Obama’s announcement comes at a time when the U.S. economy is looking more like it did back in 2006, when California set its original goals and “An Inconvenient Truth” was still in theatres. People’s priorities, not surprisingly, appear to shift depending on whether their own short-term concerns, in any given year, supersede the long-term ones; in the past, this has meant that environmental policies have fallen by the wayside whenever more immediately pressing matters arise. In a January poll, the Pew Research Center found that seventy-five per cent of Americans considered strengthening the nation’s economy to be a “top priority,” the lowest percentage since January of 2008. At the same time, thirty-eight per cent described dealing with global warming as a top priority, the highest level since January of 2007.

Even if economic growth begins to falter, some recent evidence might help make the case for continuing to pursue climate-change-related goals. For years, Tom Steyer, a billionaire activist and Democratic donor in San Francisco, has been campaigning for the federal government and other states to follow California’s lead. He argues that environmental policies don’t have to come at the expense of economic growth. But, for some time, it was hard to present evidence backing up his argument. Steyer and his allies could offer projections but, since the California law was so new, they had few facts to offer. Now, California, which is home to companies such as the electric-car manufacturer Tesla Motors and the solar-power company SolarCity, has seen disproportionate gains from growth in “green” jobs.
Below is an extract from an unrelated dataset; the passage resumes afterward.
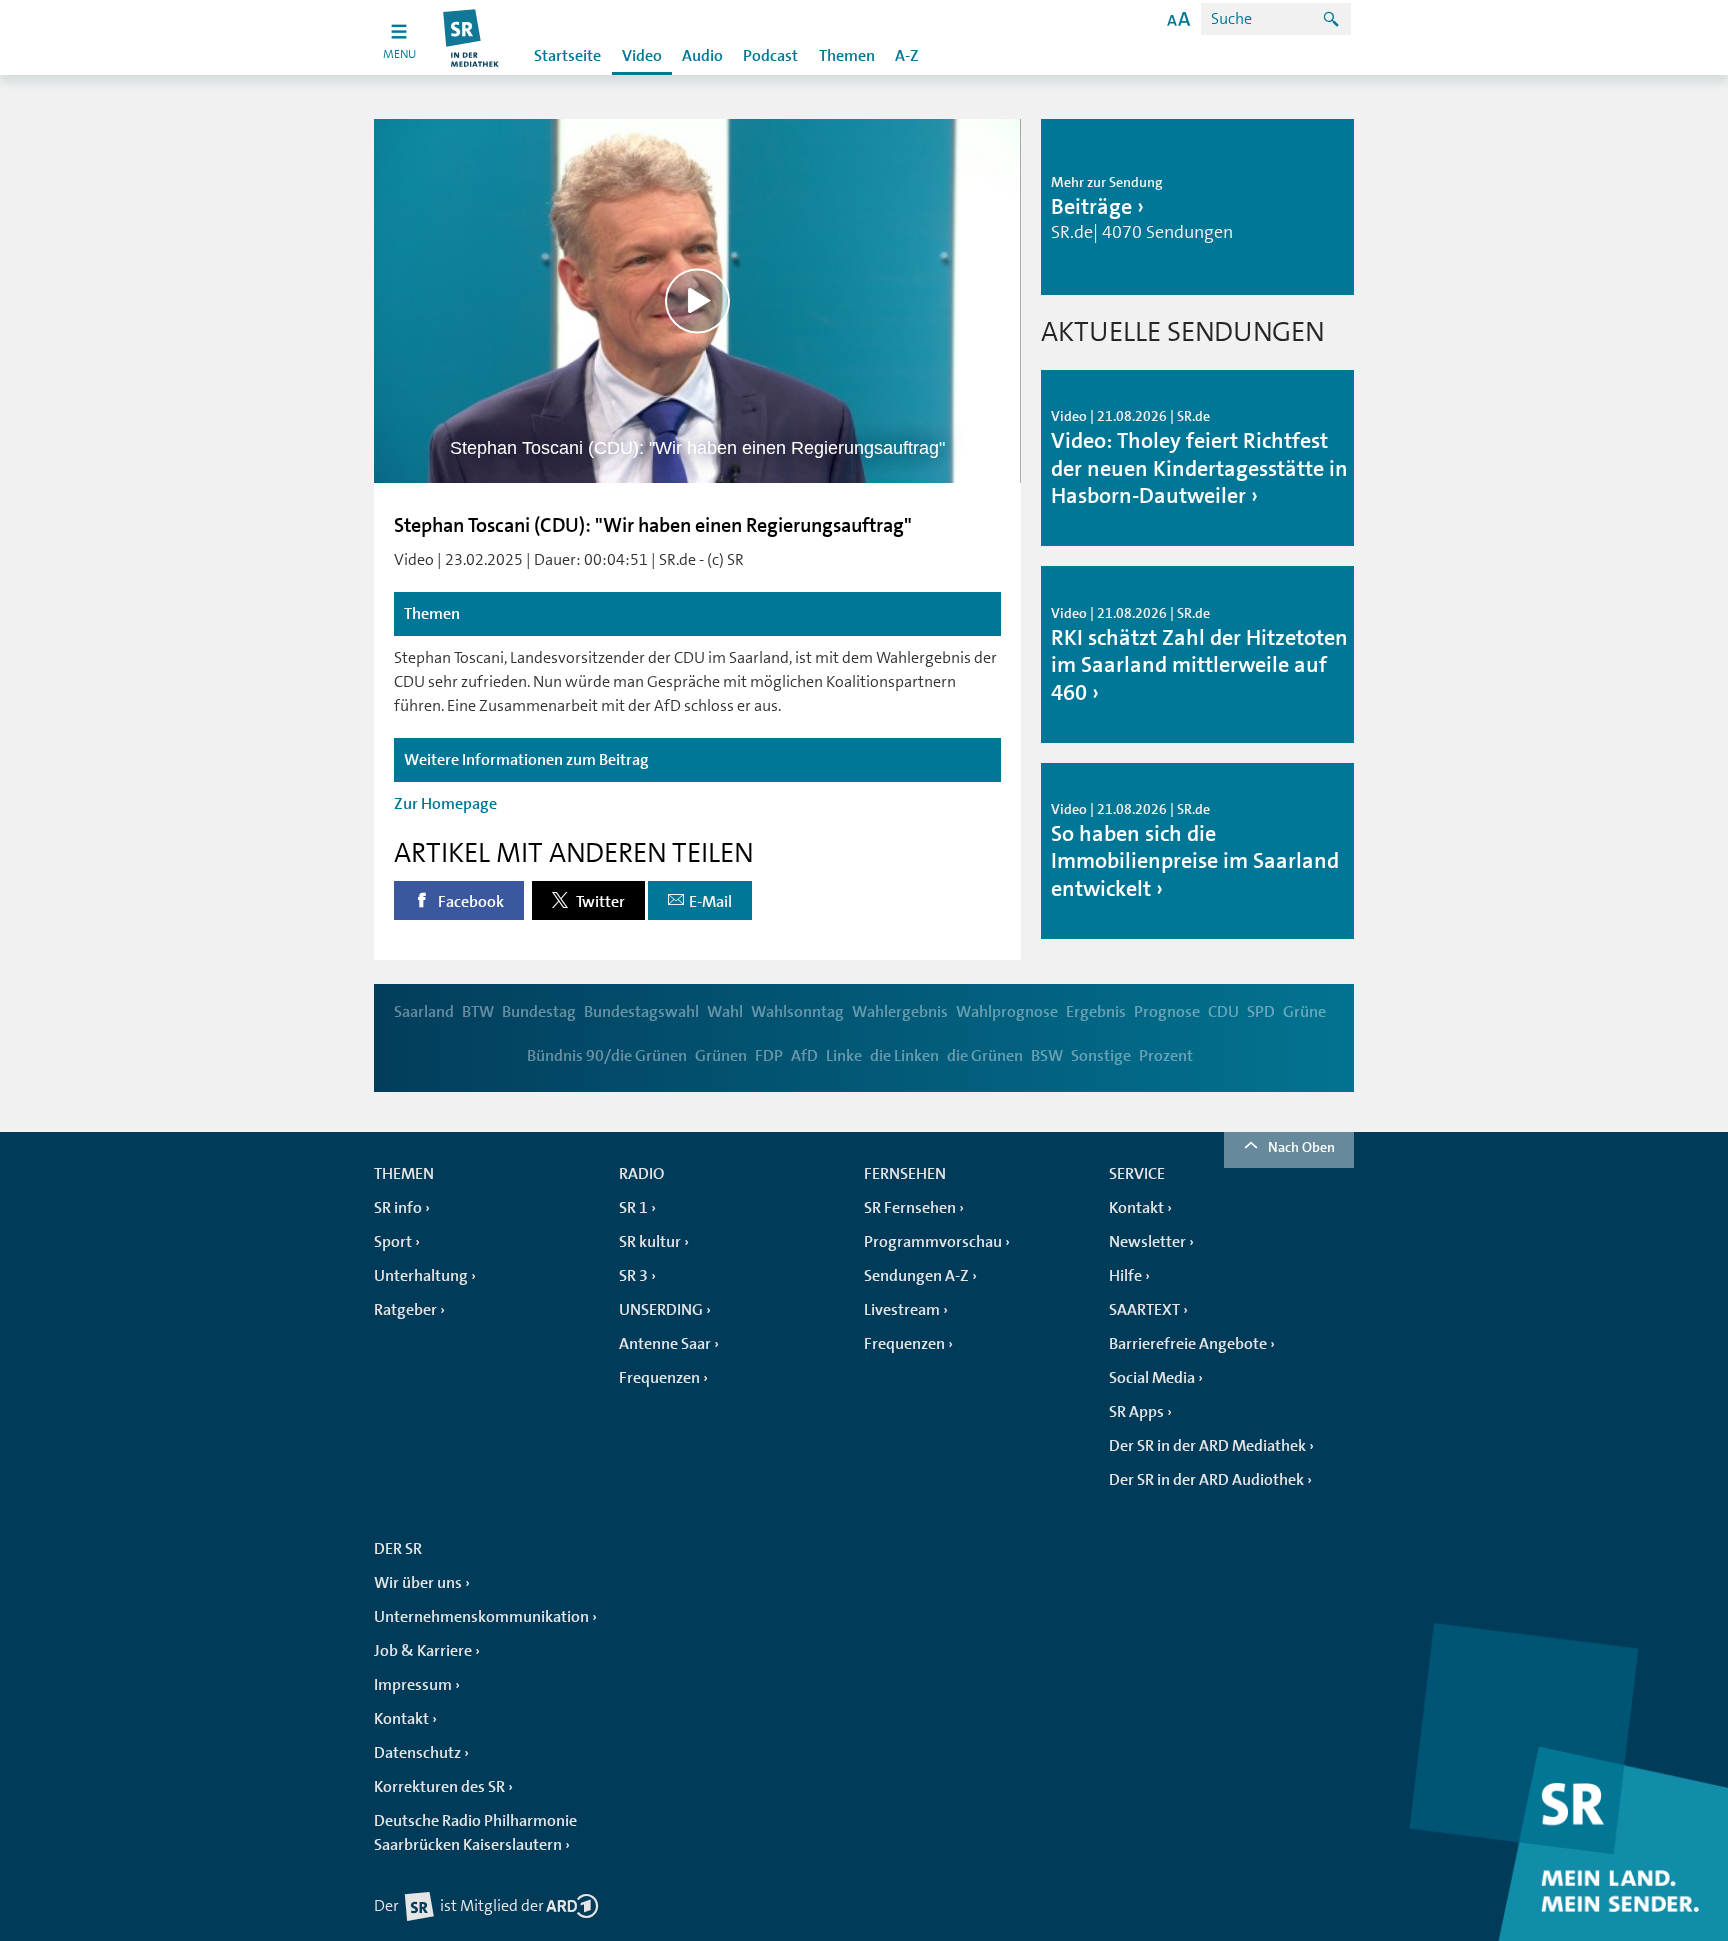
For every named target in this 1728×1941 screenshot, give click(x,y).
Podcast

In the past couple of years, Steyer told me, “the ratio of facts to projections” has become “a lot better for us.”

There’s another reason that people might be more interested, lately, in pursuing climate-change-related policies: a growing realization that climate change is a short-term problem as well as a long-term one. In California, for instance, evidence suggests that climate change may be partly responsible for an ongoing crippling drought that has parched many of the state’s farms and hurt its agriculture sector. When it comes to getting individuals to care about climate change, Steyer told me, it appears that immediate, local effects play a big role. “You probably don’t lie awake at night worrying about storm surge in Miami, and, conversely, I bet you anything they’re not lying awake at night worrying about the drought in California,” he told me. (California Governor Jerry Brown, early this year, vowed to set new, more ambitious climate-change-related environmental targets for the state, and soon thereafter, leaders of the state legislature unveiled a package of bills meant to meet those goals. On Wednesday, Brown also announced new drought-relief measures.)

Environmental activists have continued to press for both federal and state action, though they seem to have all but abandoned the prospect of achieving that through Congress. “President Obama put forth strong goals that demonstrate our national commitment to addressing climate change, but there’s still more work to be done,” Steyer told me. It’s unclear how much Obama will be able to accomplish without the help of Congress; states, faced with new regulations from the E.P.A. and others, might resist, as they have with other federal programs such as Obamacare. I asked Kyle Aarons, a senior fellow at the Center for Climate and Energy Solutions, a think tank, about the greenhouse-gas-emissions target set by the President. “That number by itself doesn’t mean much,” he said. “There have to be policies and regulations in place to drive those reductions.” That, he said, is where California’s experience could prove most useful. Its legislation might not have spurred a series of copycat laws, but now, as states contend with the policies Obama intends to put in place, they will surely look to California’s regulations as a model to help them reach the federally mandated goals. “In doing this,” Aarons said, California is “developing this experience and this knowledge that it can then share with states.”